Il famigerato decreto legge entrò in vigore dal mese di agosto e le limitazioni che prevedeva, permettevano ai più anziani di rimanere in servizio sino a novembre. In ogni caso nel '97 e nei due anni successivi centinaia di naviganti (di cui gran parte comandanti anziani) si trovarono nella condizione di dover decidere se voler volare fino a sessant'anni, pagando per farlo, oppure andare in quiescenza volontaria anticipata.
La maggior parte si dimise.
Il periodo seguente fu un continuo confronto di notizie su decisioni e comportamenti degli attori che avevano portato ad una siffatta situazione.
In realtà il ministro del lavoro aveva preso diversi piccioni con quella fava.

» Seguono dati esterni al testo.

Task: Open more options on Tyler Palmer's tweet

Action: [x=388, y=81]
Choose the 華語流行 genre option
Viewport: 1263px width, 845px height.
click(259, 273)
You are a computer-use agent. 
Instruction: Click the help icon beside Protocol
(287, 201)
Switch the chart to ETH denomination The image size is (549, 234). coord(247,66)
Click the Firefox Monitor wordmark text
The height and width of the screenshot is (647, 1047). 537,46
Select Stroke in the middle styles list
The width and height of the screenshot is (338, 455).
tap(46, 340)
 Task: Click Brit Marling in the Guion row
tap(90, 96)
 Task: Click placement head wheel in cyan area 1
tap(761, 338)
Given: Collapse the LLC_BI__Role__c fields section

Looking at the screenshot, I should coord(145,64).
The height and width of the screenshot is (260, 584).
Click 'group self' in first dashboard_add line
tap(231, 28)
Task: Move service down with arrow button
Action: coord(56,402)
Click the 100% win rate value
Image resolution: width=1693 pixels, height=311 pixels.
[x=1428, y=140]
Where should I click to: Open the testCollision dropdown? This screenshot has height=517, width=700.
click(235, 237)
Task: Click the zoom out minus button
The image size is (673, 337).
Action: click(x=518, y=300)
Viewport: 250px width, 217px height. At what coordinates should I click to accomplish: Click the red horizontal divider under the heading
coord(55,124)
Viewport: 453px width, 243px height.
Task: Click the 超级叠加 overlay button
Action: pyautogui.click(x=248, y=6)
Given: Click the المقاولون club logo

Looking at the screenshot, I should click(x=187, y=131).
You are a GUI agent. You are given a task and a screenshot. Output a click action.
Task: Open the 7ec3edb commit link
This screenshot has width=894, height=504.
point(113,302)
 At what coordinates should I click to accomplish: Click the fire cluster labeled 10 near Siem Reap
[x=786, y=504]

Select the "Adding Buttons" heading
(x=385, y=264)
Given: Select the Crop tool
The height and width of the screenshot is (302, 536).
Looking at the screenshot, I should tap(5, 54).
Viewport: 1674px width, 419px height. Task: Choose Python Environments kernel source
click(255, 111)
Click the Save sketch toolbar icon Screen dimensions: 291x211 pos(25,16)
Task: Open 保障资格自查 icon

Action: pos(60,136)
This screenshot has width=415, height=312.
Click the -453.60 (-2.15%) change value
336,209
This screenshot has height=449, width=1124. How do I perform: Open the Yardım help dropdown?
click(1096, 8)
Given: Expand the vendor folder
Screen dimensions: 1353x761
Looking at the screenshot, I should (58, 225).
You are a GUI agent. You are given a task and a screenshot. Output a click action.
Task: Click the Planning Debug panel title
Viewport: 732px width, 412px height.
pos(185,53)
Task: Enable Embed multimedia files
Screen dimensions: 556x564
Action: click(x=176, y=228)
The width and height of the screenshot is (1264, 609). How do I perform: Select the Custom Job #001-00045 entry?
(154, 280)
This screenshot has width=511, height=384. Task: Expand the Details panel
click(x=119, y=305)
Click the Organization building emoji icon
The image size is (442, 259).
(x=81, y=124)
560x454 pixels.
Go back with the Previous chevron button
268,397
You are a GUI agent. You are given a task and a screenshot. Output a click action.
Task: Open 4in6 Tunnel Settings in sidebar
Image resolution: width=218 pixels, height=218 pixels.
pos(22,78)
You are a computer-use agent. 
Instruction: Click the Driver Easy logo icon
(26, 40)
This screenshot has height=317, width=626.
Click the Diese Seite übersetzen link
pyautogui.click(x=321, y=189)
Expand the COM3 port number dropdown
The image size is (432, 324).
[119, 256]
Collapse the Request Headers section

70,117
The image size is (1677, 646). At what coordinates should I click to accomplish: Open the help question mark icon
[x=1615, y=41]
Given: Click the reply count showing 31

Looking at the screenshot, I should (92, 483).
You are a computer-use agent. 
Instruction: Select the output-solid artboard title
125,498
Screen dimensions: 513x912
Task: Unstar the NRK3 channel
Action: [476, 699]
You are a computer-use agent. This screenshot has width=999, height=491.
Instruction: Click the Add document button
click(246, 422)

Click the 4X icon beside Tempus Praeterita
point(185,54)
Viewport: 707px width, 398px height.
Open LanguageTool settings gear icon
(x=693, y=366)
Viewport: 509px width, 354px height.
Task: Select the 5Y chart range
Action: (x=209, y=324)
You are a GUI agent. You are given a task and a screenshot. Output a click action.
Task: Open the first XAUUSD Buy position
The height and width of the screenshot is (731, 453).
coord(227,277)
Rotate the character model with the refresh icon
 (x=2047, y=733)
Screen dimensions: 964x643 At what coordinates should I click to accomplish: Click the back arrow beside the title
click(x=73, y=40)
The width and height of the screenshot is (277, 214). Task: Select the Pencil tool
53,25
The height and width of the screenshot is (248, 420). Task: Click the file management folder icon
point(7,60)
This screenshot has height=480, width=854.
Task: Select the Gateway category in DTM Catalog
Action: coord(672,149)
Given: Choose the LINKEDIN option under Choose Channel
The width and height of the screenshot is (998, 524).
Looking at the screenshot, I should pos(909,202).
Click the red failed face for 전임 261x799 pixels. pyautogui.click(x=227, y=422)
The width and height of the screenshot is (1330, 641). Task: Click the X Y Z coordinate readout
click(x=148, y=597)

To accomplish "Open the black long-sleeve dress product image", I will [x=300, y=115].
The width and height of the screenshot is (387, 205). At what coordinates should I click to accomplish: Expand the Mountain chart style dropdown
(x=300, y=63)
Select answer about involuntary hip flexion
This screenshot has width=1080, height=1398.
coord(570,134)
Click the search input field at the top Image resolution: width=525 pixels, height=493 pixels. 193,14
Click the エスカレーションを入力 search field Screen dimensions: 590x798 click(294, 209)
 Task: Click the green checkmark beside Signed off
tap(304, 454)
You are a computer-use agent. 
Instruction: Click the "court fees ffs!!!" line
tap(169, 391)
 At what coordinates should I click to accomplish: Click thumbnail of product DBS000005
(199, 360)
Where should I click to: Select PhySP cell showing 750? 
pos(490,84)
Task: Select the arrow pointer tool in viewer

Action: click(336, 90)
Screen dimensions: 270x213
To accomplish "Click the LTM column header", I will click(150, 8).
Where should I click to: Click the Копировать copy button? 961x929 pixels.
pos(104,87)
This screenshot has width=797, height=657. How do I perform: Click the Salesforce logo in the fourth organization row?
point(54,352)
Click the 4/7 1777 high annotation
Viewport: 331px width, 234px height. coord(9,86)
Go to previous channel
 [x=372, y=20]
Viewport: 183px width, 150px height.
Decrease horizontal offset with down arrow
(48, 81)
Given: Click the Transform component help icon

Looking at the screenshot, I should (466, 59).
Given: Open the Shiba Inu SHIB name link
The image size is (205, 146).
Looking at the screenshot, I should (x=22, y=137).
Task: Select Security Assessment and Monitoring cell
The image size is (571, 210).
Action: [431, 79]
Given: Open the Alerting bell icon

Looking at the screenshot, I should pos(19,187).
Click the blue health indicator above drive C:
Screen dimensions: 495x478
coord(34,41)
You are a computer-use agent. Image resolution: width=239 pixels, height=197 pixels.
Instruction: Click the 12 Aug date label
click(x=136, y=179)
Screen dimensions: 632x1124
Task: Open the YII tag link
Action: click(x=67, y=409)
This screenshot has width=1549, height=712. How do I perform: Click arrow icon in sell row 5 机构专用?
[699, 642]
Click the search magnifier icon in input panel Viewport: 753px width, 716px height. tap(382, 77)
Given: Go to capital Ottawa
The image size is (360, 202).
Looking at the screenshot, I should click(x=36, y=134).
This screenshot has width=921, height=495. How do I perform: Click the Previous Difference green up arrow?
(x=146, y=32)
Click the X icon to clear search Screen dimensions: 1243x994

Aveva affermato il principio che si poteva intervenire sulle pensioni per sanare il bilancio dello Stato. Ed anche se l'azione riguardava un fondo autonomo di scarsissima rilevanza sostanziale, il significato politico era notevole.
E poi aveva fatto un grosso favore alla compagnia perché, con l'elemento di pressione sui più anziani costituito dal decreto, essa si liberava di grossi costi.
Aveva fatto un favore ad alcuni rappresentanti sindacali, che avrebbero tratto benefici diretti dalla ristrutturazione della compagnia. L'impegno e la garanzia di fondo sarebbe stata la pace sindacale per alcuni anni a venire, a patto che rappresentanti sindacali sedessero nel consiglio d'amministrazione della compagnia.
In sostanza non ho ancora capito se costoro avevano fatto un favore al ministro, evitando qualunque opposizione all'uscita del decreto o se avessero addirittura stimolato tale decreto.
Da questa danza di reciproci vantaggi si ritrovarono però esclusi i più giovani.
Costoro, privati dei riferimenti professionali che i più anziani avrebbero potuto dare, si trovarono e si trovano ad affrontare stagioni di duro lavoro, di impiego al limite, e di tutta una serie di problemi senza poter contare su interventi della principale associazione di categoria come, invece, avveniva in passato.
Il sospetto che questa rappresentanza sindacale abbia offerto, su un piatto d’argento, sia la testa degli anziani che le esigenze dei più giovani, a coloro che ne richiedevano il sacrificio, appare in retrospettiva sempre più fondato.
E’ un processo che assomiglia molto alla distillazione della grappa (si elimina sia la testa che la coda) da cui il nominativo di questa operazione, a futura memoria.
Com.te Aldo Carlo Pezzopane

P.S.
La dichiarazione del Direttore Generale fatta di fronte a duecento persone fu formalizzata attraverso comunicazione scritta a tutte le organizzazioni ed enti interessati.
Ciò nonostante, essa è tutt'ora inevasa.